▶ _Instructions to follow_
Only one span of the listing below should come back. It runs from the line with "FamiPay (276, 2006)" through the line with "2021年6月 (267, 1627)", and each of its lines must be reproduced exactly.

━━ The data

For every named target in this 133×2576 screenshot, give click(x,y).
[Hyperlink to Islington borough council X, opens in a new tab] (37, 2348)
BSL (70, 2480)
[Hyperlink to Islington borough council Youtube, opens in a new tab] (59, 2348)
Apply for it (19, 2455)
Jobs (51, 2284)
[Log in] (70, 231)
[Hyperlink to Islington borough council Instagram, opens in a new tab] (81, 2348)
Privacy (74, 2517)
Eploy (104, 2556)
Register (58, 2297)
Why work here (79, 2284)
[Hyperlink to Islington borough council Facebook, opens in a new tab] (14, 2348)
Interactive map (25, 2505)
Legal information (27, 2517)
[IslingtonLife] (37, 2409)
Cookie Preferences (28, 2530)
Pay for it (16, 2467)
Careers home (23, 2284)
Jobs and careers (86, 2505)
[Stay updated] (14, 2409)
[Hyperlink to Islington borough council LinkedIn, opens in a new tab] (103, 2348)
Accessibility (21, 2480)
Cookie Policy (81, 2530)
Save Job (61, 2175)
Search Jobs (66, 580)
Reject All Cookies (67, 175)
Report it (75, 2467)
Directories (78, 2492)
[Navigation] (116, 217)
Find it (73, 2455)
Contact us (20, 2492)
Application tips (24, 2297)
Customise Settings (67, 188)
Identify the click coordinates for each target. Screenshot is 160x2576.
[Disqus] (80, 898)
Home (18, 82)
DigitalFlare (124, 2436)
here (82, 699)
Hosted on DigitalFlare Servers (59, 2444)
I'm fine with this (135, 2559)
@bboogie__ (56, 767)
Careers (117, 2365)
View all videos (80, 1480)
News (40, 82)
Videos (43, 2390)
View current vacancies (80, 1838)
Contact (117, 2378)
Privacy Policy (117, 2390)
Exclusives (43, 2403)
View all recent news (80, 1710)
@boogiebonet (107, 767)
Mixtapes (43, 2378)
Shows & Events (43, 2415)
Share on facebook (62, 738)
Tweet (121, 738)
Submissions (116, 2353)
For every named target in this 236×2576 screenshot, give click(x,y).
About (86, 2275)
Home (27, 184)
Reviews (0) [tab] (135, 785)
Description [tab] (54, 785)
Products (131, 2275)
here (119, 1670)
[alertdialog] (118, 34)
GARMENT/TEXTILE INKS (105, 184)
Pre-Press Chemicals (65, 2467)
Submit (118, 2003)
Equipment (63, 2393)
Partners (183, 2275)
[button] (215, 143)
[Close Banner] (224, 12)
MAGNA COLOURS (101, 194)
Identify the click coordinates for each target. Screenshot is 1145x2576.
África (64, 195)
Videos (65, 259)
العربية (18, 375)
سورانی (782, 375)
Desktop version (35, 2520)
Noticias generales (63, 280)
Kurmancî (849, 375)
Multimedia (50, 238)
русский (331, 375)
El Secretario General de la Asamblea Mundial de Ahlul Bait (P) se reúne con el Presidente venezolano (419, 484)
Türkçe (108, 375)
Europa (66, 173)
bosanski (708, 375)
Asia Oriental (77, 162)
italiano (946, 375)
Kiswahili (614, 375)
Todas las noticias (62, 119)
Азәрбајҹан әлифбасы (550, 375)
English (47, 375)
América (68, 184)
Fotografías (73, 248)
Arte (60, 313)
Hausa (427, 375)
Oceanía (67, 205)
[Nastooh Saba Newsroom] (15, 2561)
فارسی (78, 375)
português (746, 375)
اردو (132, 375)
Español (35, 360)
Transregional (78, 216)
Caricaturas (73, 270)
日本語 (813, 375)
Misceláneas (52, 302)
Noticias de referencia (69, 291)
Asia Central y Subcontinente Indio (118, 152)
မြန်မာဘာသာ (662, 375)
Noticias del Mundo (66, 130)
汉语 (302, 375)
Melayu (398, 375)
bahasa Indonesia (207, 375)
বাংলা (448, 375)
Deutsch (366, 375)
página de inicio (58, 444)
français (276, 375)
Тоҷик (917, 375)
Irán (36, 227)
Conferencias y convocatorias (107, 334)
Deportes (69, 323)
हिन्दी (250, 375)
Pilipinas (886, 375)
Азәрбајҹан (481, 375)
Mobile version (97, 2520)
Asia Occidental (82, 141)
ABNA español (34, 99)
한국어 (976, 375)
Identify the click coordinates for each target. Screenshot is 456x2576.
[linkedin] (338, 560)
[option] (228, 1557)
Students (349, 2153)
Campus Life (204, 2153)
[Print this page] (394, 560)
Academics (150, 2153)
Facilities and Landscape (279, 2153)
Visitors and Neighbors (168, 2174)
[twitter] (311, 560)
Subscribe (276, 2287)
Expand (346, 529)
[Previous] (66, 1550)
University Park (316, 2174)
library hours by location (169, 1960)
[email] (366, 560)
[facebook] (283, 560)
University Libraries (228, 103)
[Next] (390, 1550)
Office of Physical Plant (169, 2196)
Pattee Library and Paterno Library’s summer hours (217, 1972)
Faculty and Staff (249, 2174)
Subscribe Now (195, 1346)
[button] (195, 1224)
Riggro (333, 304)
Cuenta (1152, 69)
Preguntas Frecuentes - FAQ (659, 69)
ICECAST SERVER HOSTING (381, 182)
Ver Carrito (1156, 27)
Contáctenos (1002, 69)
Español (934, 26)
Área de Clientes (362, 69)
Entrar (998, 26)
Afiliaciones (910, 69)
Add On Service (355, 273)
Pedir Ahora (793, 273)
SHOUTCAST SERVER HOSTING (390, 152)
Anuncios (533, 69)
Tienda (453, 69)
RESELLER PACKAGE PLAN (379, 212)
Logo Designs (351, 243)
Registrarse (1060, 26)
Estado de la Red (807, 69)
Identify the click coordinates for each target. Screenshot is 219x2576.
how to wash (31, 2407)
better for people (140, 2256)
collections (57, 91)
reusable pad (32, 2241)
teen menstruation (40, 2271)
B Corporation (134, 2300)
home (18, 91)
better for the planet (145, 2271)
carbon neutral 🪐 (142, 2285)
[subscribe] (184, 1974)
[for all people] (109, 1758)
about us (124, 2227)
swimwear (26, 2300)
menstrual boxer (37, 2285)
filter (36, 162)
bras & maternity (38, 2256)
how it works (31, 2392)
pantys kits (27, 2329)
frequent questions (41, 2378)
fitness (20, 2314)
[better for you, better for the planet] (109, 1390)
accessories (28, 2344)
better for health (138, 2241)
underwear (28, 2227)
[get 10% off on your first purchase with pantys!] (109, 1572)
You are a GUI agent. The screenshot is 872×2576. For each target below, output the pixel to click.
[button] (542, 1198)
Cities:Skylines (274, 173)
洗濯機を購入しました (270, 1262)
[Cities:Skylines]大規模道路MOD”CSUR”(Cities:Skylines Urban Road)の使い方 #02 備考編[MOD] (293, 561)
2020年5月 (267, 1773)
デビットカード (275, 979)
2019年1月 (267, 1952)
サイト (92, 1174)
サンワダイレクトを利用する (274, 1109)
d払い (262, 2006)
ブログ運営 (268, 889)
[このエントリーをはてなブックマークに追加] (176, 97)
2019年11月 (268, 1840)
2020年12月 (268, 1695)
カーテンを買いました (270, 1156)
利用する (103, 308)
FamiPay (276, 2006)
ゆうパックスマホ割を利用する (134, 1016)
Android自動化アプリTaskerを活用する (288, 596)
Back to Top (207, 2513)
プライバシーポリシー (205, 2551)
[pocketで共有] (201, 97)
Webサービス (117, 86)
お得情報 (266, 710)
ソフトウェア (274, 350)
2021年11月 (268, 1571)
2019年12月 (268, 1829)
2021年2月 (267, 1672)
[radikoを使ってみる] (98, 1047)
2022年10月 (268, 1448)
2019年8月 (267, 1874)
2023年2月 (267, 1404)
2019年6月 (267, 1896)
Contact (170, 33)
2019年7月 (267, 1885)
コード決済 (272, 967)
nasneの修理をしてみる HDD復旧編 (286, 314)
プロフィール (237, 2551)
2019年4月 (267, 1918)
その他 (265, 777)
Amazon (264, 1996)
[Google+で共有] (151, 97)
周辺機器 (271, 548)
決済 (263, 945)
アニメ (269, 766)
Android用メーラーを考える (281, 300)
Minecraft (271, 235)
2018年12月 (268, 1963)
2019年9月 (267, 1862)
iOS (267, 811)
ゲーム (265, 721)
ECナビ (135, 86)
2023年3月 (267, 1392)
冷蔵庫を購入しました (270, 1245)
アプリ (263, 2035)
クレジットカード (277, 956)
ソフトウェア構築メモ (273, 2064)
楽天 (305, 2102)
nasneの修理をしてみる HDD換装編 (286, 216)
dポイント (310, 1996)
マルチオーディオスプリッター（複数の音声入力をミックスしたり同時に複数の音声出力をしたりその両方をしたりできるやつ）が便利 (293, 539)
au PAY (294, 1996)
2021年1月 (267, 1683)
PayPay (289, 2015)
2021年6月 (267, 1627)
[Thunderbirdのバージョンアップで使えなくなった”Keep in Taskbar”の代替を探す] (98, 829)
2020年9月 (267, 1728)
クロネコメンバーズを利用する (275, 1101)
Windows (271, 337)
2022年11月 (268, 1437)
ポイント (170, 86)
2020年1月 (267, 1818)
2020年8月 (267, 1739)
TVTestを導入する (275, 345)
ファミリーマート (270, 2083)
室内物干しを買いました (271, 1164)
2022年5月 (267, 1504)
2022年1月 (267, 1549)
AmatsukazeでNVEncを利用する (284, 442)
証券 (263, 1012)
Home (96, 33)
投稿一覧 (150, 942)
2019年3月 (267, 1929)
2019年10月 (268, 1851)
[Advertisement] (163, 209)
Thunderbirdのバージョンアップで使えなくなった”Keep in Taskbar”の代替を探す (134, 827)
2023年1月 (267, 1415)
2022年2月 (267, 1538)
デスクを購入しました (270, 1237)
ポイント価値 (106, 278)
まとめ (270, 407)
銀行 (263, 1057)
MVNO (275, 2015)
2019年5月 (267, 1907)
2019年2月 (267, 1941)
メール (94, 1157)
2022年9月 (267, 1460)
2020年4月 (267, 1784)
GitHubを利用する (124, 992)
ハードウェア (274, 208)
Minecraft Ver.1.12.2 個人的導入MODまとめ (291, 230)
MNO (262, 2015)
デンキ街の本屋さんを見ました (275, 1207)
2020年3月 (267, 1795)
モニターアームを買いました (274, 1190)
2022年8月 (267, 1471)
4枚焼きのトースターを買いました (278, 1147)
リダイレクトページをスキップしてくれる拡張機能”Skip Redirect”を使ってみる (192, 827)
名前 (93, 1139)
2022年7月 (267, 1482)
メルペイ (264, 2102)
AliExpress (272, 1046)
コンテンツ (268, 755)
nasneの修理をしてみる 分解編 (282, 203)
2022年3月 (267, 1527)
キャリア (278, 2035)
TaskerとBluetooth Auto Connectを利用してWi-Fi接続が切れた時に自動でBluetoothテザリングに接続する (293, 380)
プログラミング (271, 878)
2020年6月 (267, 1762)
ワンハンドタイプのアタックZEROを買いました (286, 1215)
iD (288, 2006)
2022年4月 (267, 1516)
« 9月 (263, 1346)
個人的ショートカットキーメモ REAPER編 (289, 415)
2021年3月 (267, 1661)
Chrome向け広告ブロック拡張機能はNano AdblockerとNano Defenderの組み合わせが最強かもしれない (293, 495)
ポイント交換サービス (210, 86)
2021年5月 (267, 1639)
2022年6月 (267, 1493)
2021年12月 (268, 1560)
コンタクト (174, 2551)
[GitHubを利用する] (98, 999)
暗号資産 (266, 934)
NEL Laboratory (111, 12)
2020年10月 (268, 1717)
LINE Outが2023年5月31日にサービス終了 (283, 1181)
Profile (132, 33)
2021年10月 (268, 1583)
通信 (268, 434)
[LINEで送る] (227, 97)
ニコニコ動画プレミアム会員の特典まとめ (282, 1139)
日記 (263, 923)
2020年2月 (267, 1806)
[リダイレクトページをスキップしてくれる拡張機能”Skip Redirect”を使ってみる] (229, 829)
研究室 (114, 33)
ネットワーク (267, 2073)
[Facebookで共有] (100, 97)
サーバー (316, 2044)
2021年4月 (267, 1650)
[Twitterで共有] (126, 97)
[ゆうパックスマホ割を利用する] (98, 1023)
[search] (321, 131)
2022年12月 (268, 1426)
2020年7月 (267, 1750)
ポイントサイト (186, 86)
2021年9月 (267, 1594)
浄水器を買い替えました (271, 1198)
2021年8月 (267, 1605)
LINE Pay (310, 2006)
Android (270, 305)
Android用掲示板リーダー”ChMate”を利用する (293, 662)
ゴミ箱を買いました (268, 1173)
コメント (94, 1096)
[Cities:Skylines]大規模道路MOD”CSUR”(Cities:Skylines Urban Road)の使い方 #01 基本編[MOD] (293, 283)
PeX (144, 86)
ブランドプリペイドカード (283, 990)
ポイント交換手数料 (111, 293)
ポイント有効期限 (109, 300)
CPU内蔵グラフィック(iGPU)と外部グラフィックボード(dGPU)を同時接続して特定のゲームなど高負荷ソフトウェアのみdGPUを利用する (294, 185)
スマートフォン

━━━━

▶ _Written solution_
FamiPay (276, 2006)
ゆうパックスマホ割を利用する (134, 1016)
Android自動化アプリTaskerを活用する (288, 596)
Back to Top (207, 2513)
プライバシーポリシー (205, 2551)
[pocketで共有] (201, 97)
Webサービス (117, 86)
お得情報 (266, 710)
ソフトウェア (274, 350)
2021年11月 (268, 1571)
2019年12月 (268, 1829)
2021年2月 (267, 1672)
[radikoを使ってみる] (98, 1047)
2022年10月 (268, 1448)
2019年8月 (267, 1874)
2023年2月 (267, 1404)
2019年6月 (267, 1896)
Contact (170, 33)
2019年7月 (267, 1885)
コード決済 (272, 967)
nasneの修理をしてみる HDD復旧編 (286, 314)
プロフィール (237, 2551)
2019年4月 (267, 1918)
その他 (265, 777)
Amazon (264, 1996)
[Google+で共有] (151, 97)
周辺機器 (271, 548)
決済 (263, 945)
アニメ (269, 766)
Android用メーラーを考える (281, 300)
Minecraft (271, 235)
2018年12月 (268, 1963)
2019年9月 (267, 1862)
iOS (267, 811)
ゲーム (265, 721)
ECナビ (135, 86)
2023年3月 (267, 1392)
冷蔵庫を購入しました (270, 1245)
アプリ (263, 2035)
クレジットカード (277, 956)
ソフトウェア構築メモ (273, 2064)
楽天 (305, 2102)
nasneの修理をしてみる HDD換装編 (286, 216)
dポイント (310, 1996)
マルチオーディオスプリッター（複数の音声入力をミックスしたり同時に複数の音声出力をしたりその両方をしたりできるやつ）が便利 (293, 539)
au PAY (294, 1996)
2021年1月 (267, 1683)
PayPay (289, 2015)
2021年6月 (267, 1627)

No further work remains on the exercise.